**How to complete this task:**
After locating the line that contains "Delivery (112, 1574)" in the records below, write out exactly that line and each line after it through the one that contains "Rover (143, 1028)", and nothing else.

**Records to use:**
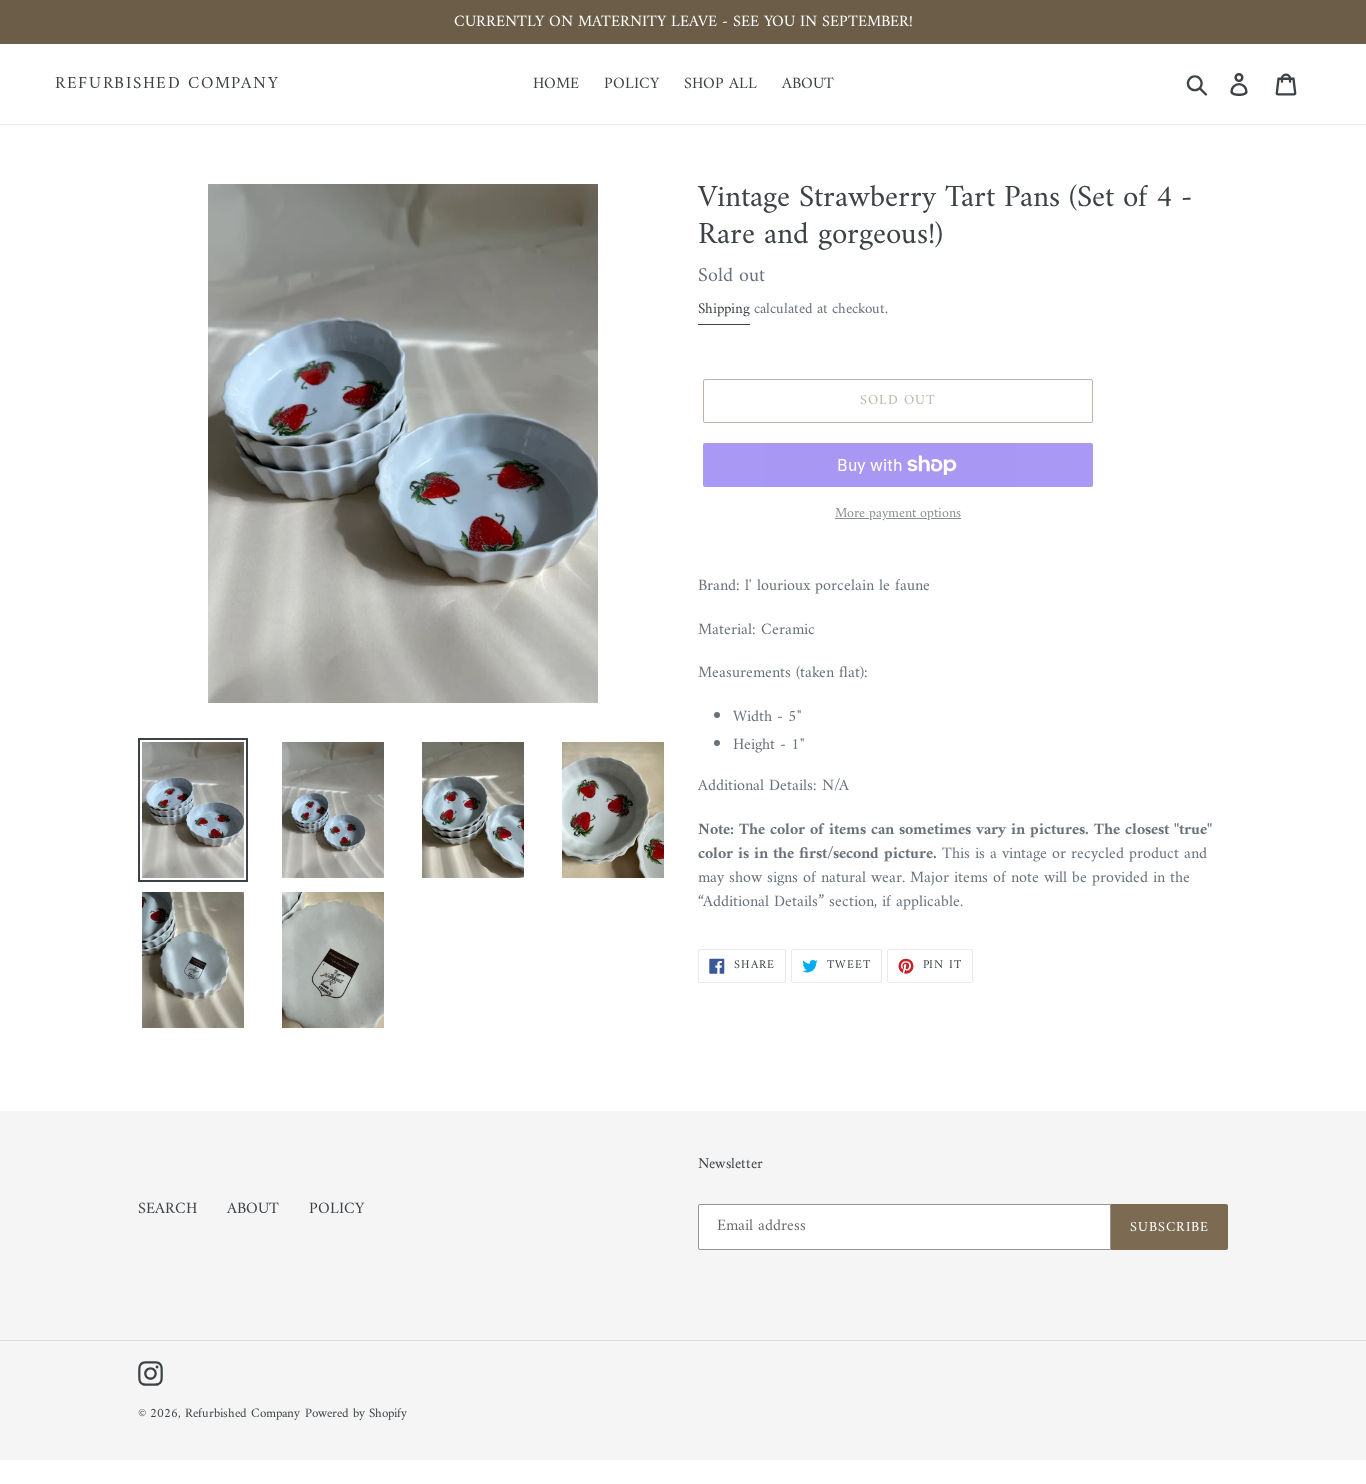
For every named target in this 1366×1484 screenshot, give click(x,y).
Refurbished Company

==

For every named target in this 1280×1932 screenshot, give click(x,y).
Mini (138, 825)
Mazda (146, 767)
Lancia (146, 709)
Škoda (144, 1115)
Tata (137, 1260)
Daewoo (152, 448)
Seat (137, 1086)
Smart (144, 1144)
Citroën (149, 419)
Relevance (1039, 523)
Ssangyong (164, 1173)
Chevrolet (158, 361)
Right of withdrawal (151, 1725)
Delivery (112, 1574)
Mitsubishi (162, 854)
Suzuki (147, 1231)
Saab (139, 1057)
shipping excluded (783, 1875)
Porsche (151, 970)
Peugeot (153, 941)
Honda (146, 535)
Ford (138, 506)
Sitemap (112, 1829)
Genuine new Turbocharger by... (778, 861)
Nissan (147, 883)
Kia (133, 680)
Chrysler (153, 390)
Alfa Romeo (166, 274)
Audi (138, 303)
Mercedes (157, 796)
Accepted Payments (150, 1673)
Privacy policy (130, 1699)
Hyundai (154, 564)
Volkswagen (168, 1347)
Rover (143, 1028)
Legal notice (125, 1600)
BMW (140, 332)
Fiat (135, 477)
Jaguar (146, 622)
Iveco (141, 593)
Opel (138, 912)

**Written response:**
Delivery (112, 1574)
Mitsubishi (162, 854)
Suzuki (147, 1231)
Saab (139, 1057)
shipping excluded (783, 1875)
Porsche (151, 970)
Peugeot (153, 941)
Honda (146, 535)
Ford (138, 506)
Sitemap (112, 1829)
Genuine new Turbocharger by... (778, 861)
Nissan (147, 883)
Kia (133, 680)
Chrysler (153, 390)
Alfa Romeo (166, 274)
Audi (138, 303)
Mercedes (157, 796)
Accepted Payments (150, 1673)
Privacy policy (130, 1699)
Hyundai (154, 564)
Volkswagen (168, 1347)
Rover (143, 1028)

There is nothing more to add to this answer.